A short time ago, Dr. Stephen Noll and the "American Anglican Council" published "Communion Governance" an extensive document (51 pages) available the web here. While it made a bit of noise, it has not provoked substantial debate either on progressive or conservative web sites.
Initially, I set out to write a detailed response and found it extremely slow going. I set it aside for a few weeks and then re-read the piece. I concluded that a lengthy response is a bad idea. Let me explain why.
"Communion Governance" is both a title and a viewpoint. Noll argues that the "governance model" offered by the "Covenant" is deficient. He notes, correctly that the power to act under section 4 of the covenant is diffuse, and that the "primate's meeting" while identified as an "instrument of unity" is accorded relatively little power. In fact, the staff of the archbishop of Canterbury has more implied power and the proposed "Standing Committee of the Anglican Communion" has lots more formal power.
Examining the covenant, Noll sees structures designed to consolidate power in the hands of the Canterbury / London staff and he objects. As we say in Chicago, "the fix is in." As our Roman cousins might note, once you have centralized power, you will have centralized bureaucracy and it will seek to consolidate power. It is hardly surprising that several revisions into a deeply flawed process, the bureaucrats are seeking to curtail the power of any player they cannot control.
The central flaw in the paper is the assumption that "governance" is a good idea. Noll on the one hand is upset that the WWAC staff is attempting to impose its model of governance. On the other he is equally willing to impose a model -- his model.
The structures of the Anglican communion were not intended to represent a governance model but to avoid one. The initial invitation to Lambeth conference explicitly made the point that it was for consultation. The resolutions over the years have consistently used the language of advice - not legislation. Since the end of WWII, one of the expressed elements of Lambeth has been an awareness that the clergy and laity are not present. Contrary to Noll's view, Lambeth's bishops have been aware that they do not speak for the whole communion.
In a series of manipulative documents beginning with the "Virgina Deceleration" and the Kwuala Lampur statement, reactionaries have altered the language of communion. We have moved from "instruments of unity to "instruments of communion" to the "standing committee of the Anglican Communion." No one with actual authority has authorized the path.

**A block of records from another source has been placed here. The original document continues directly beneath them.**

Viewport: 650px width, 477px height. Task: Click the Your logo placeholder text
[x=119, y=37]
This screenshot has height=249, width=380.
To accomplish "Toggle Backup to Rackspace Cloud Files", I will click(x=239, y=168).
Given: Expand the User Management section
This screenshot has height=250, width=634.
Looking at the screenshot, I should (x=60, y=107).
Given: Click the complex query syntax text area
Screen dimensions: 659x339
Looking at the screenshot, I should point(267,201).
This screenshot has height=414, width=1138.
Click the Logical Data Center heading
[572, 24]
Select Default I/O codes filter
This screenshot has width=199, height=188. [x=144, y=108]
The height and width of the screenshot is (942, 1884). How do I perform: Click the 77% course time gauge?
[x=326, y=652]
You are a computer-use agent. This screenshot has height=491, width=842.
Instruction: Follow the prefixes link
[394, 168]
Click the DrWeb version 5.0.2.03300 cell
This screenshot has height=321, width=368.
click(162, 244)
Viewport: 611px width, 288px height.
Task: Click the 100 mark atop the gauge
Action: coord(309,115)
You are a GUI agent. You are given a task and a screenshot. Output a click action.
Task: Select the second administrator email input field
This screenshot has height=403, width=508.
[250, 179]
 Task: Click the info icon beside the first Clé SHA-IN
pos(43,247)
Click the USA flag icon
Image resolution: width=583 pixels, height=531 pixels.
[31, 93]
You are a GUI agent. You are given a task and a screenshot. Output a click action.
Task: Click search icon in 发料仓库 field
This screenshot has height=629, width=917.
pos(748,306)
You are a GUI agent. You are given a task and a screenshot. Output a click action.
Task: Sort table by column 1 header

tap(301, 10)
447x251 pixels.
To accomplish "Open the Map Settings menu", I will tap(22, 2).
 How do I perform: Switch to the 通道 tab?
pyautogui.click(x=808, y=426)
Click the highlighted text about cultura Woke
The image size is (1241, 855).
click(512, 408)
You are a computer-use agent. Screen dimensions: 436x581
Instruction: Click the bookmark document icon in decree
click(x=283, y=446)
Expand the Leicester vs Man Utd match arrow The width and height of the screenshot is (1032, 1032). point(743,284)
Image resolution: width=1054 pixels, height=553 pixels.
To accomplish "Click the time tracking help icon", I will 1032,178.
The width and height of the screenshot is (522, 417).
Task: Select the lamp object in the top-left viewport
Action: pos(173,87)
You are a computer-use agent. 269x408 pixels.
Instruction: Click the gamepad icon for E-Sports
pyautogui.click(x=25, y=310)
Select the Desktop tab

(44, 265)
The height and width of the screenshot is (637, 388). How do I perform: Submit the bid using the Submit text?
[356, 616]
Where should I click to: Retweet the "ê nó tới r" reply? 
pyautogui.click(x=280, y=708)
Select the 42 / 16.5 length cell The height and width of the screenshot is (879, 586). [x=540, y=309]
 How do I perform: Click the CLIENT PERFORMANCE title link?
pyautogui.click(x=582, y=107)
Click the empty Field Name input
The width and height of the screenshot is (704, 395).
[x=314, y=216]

Now the staff in Church House have acted. As British politicians (I do not care about their collars -- they are British politicians) do, they have begun to subvert the language. So, I will give Noll one point: yes the archbishop and his staff have effectively subverted the covenant even before anyone is foolish enough to sign it. They have co-opted the key body in section 4. "Look! The standing committee (a particularly tractable group)already exists." With a sweep of the archiepiscopal cope the new suborned reality is visible.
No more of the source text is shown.